● **TASK DIRECTIONS**: Pictures stay out of the answer, but every line of the material must be restated exactly.

ENTRIES SHOWN below:

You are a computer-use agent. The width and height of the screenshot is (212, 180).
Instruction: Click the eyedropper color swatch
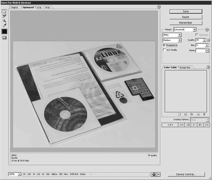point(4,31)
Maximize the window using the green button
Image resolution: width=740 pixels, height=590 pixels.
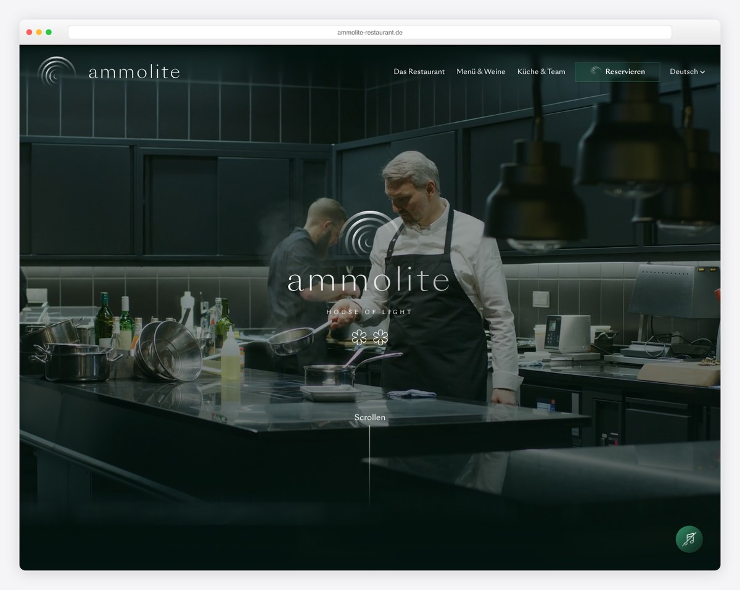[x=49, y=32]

End of ENTRIES SHOWN.

● **YOUR SOLUTION**:
You are a computer-use agent. The width and height of the screenshot is (212, 180).
Instruction: Click the eyedropper color swatch
point(4,31)
Maximize the window using the green button
Image resolution: width=740 pixels, height=590 pixels.
[x=49, y=32]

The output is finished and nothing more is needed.